What this exercise asks:
• 1. For the profile of Pierre Alliez below, decide whether each statement agrees with the text, answering yes or no and quoting the deciding words exactly. (a) Alliez did his post-doctoral studies at the California Institute of Technology. (b) Jean-Daniel Boissonnat led the PRISME team. (c) Alliez's Master's internship at Inria was with Mathieu Desbrun.
• 2. Please rewrite the part of the profile of Pierre Alliez between "Pierre Alliez: a" and "meet this researcher.", inclusive, replacing "Inria" with "INRIA".

Selected extract:

****************************************

Pierre Alliez: a pioneer in digital geometry processing

Changed on 25/03/2020
Pierre Alliez is a pioneer: when he began his research - following a Master's internship at Inria with Olivier Devillers and a PhD at France Telecom R&D and Telecom Paris Tech - the theme on which he was working still did not have a name. Today, with digital geometry processing now recognised as a scientific field, he is proposing IRON (Robust Geometry Processing), a project that earned him the prestigious ERC 2010 Grant in the "starting grants" category. We went to meet this researcher.

"During my post-doctoral studies at the University of Southern California, where I worked with Mathieu Desbrun, professor at the California Institute of Technology, " explains Pierre Alliez, "I began consolidating and identifying this topic, which wasn't a field of its own. At the time you either had computer graphics or algorithmic geometry. However, from 2003 a community began forming around the subject of digital geometry processing. When I later applied to Inria Sophia-Antipolis at the end of 2001, Jean-Daniel Boissonnat, leader of the PRISME team, welcomed my research project with open arms. This team became GEOMETRICA. Its aim is to develop an axiomatic approach to geometric computation. The vanguard of computer science is located at Inria. When I submitted my application for the ERC Grant, without any obligation in terms of results on their part, the Institute showed me the same enthusiasm and the same confidence, which is great, particularly when you like working independently like I do ."

****************************************

Record extracts:
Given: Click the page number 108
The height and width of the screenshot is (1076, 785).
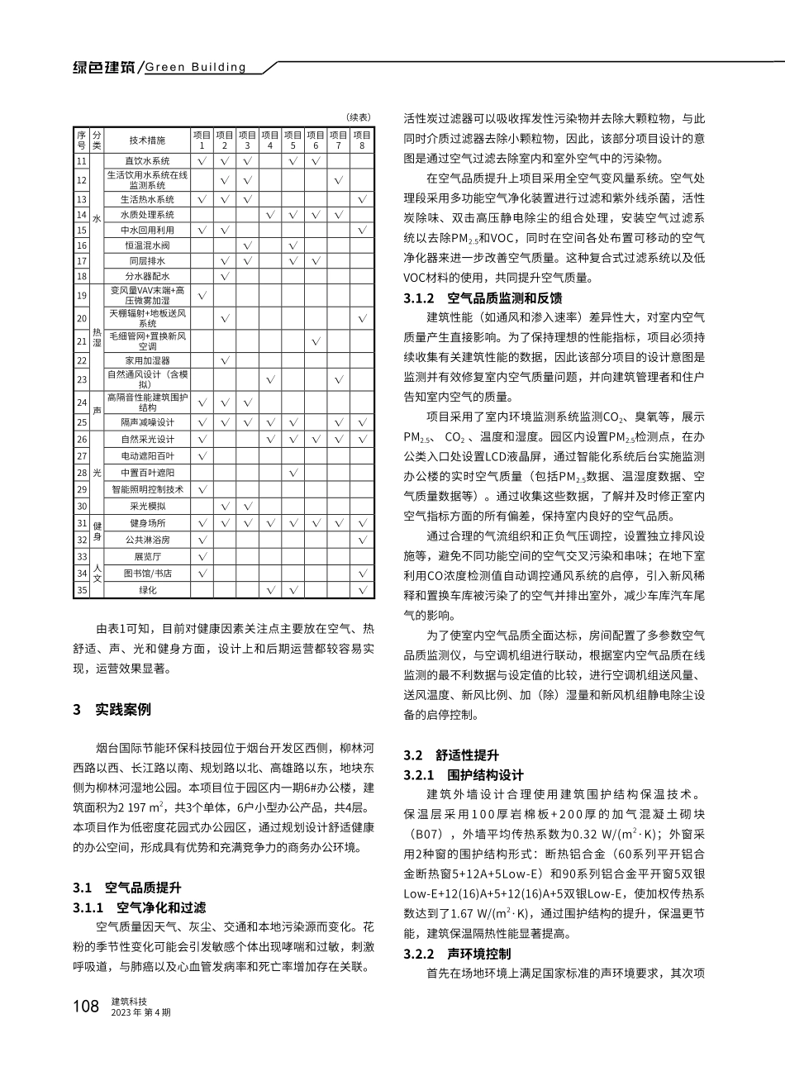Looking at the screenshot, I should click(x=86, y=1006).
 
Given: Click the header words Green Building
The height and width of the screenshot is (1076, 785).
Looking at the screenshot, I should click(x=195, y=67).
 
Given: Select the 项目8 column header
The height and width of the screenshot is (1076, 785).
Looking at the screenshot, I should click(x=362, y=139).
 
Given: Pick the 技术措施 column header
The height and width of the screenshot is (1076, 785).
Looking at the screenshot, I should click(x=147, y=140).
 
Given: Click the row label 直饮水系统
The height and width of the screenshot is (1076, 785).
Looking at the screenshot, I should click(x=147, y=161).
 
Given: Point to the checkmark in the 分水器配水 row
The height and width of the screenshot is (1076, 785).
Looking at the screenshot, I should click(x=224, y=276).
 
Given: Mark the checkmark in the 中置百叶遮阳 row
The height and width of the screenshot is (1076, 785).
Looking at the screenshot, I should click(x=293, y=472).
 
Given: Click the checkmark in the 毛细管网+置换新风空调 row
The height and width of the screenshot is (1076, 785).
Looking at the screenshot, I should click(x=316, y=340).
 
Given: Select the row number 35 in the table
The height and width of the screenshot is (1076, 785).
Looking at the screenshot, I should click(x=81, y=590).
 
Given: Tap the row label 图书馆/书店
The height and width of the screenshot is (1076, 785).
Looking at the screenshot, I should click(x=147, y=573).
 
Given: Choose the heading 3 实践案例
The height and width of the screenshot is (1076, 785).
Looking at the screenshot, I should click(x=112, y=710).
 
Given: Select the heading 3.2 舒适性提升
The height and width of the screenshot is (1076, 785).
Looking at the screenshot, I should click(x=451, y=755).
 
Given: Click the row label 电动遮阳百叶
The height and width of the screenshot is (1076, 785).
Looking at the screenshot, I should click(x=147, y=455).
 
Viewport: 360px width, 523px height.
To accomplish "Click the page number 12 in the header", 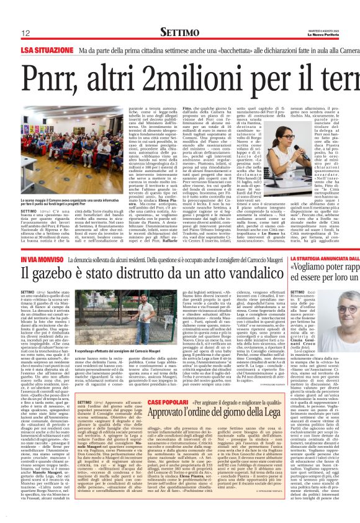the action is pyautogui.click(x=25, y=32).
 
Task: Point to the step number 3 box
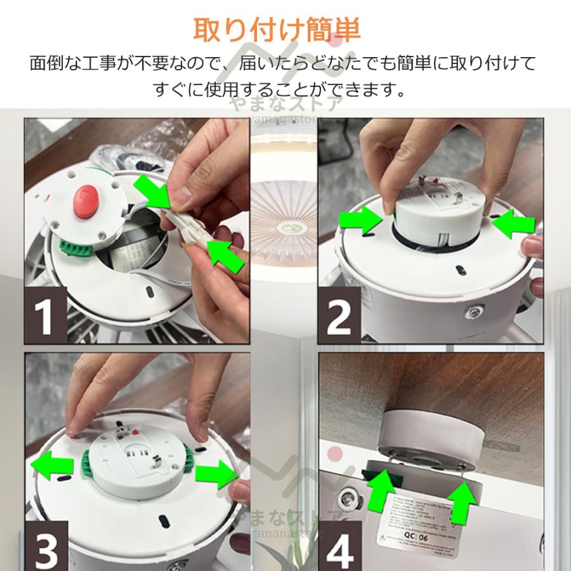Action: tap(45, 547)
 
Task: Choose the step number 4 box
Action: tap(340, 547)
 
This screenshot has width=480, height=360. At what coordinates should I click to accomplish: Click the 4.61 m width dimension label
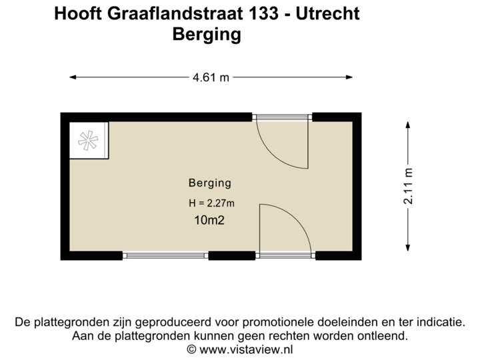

****************************************

Responses by item number:
• 1.
(a) No: "During my post-doctoral studies at the University of Southern California"
(b) Yes: "Jean-Daniel Boissonnat, leader of the PRISME team"
(c) No: "following a Master's internship at Inria with Olivier Devillers"

• 2.
Pierre Alliez: a pioneer in digital geometry processing

Changed on 25/03/2020
Pierre Alliez is a pioneer: when he began his research - following a Master's internship at INRIA with Olivier Devillers and a PhD at France Telecom R&D and Telecom Paris Tech - the theme on which he was working still did not have a name. Today, with digital geometry processing now recognised as a scientific field, he is proposing IRON (Robust Geometry Processing), a project that earned him the prestigious ERC 2010 Grant in the "starting grants" category. We went to meet this researcher.